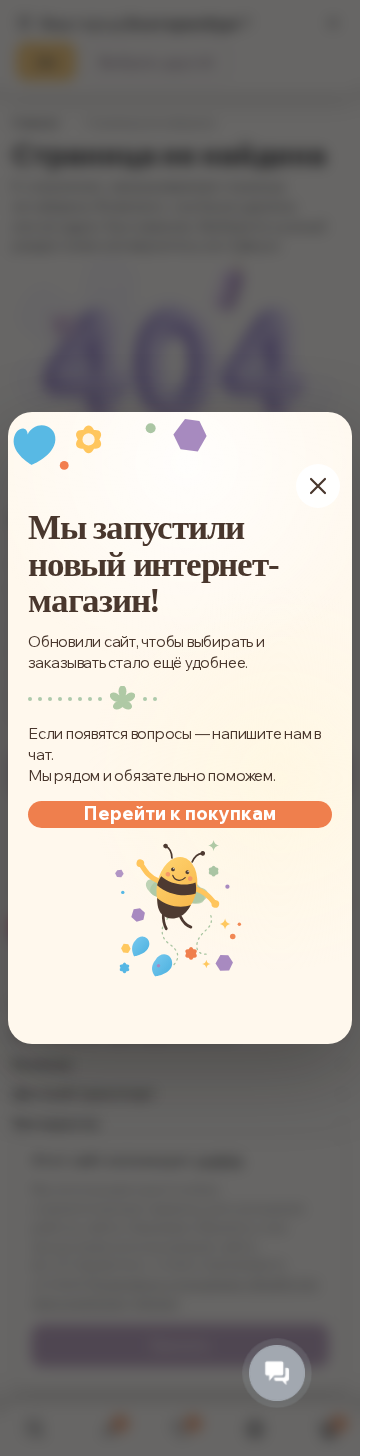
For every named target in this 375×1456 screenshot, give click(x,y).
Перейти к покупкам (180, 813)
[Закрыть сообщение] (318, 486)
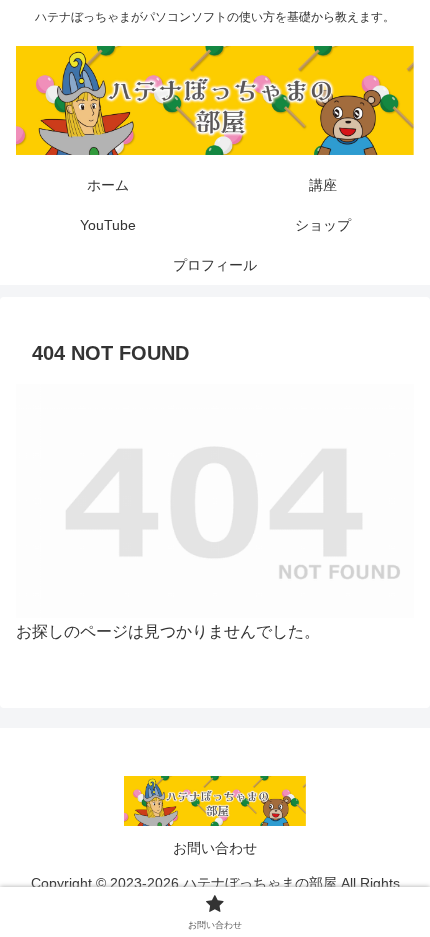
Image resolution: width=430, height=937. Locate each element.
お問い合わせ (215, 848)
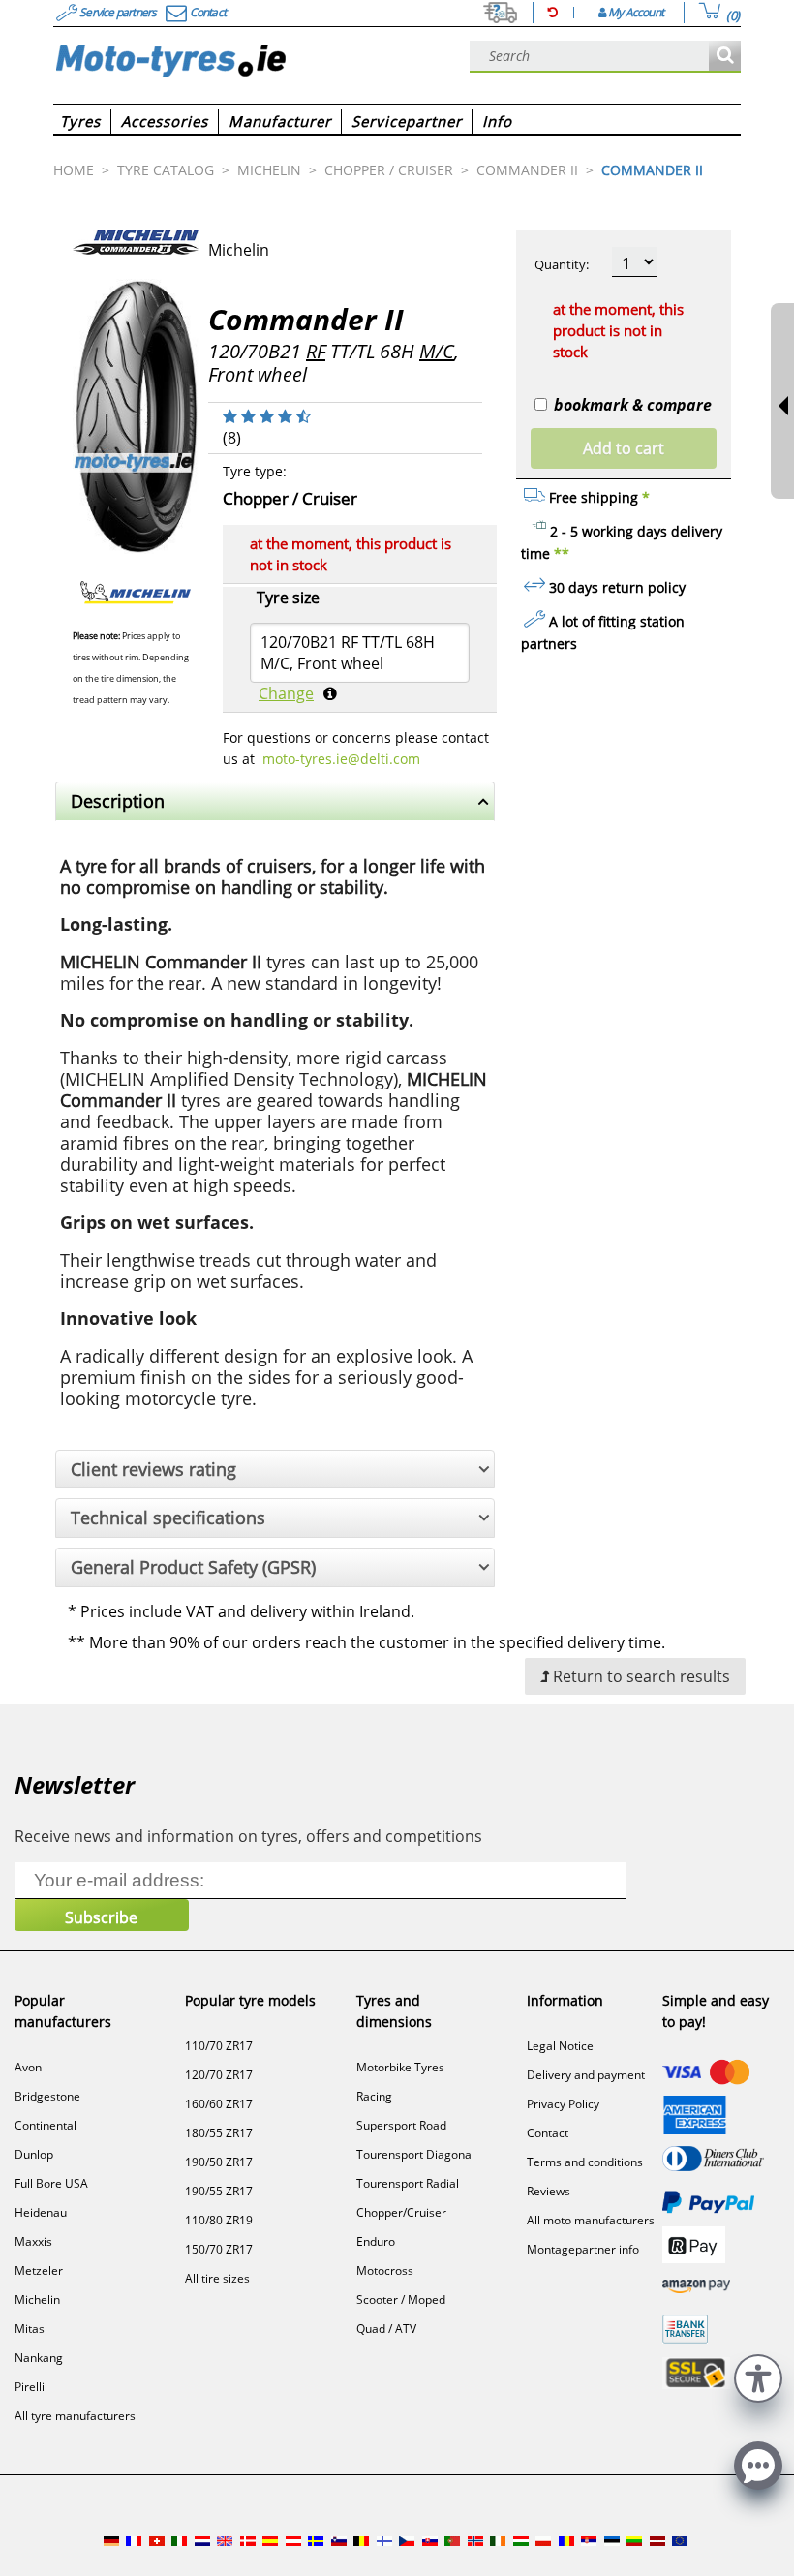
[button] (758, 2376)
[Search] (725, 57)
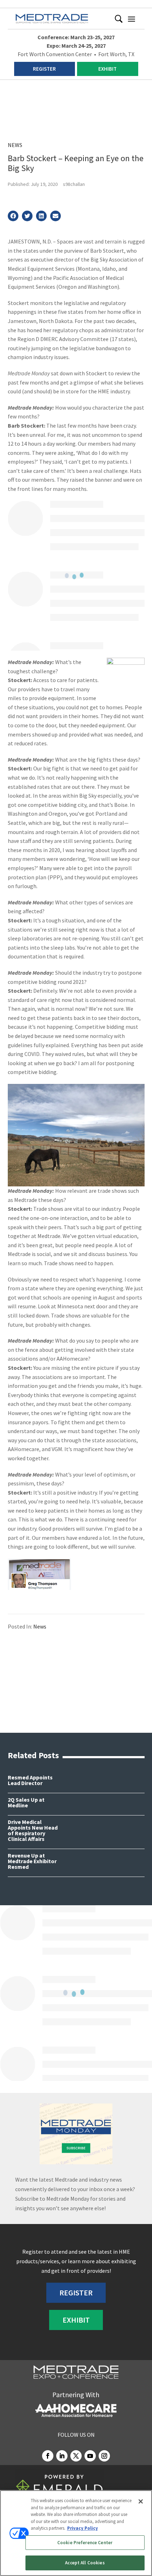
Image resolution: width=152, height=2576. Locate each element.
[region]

## WHAT YOU SHOULD DO
Return the records above exactly as written, but without any of the pictures.

## ANSWER TO THIS TASK
For every named target in this 375×1456 screenshot, give click(x,y).
Перейти к покупкам (180, 813)
[Закрыть сообщение] (318, 486)
Image resolution: width=430, height=937. Locate each element.
お問い合わせ (215, 848)
[button] (758, 2376)
[Search] (725, 57)
Image resolution: width=152, height=2576. Locate each element.
[region]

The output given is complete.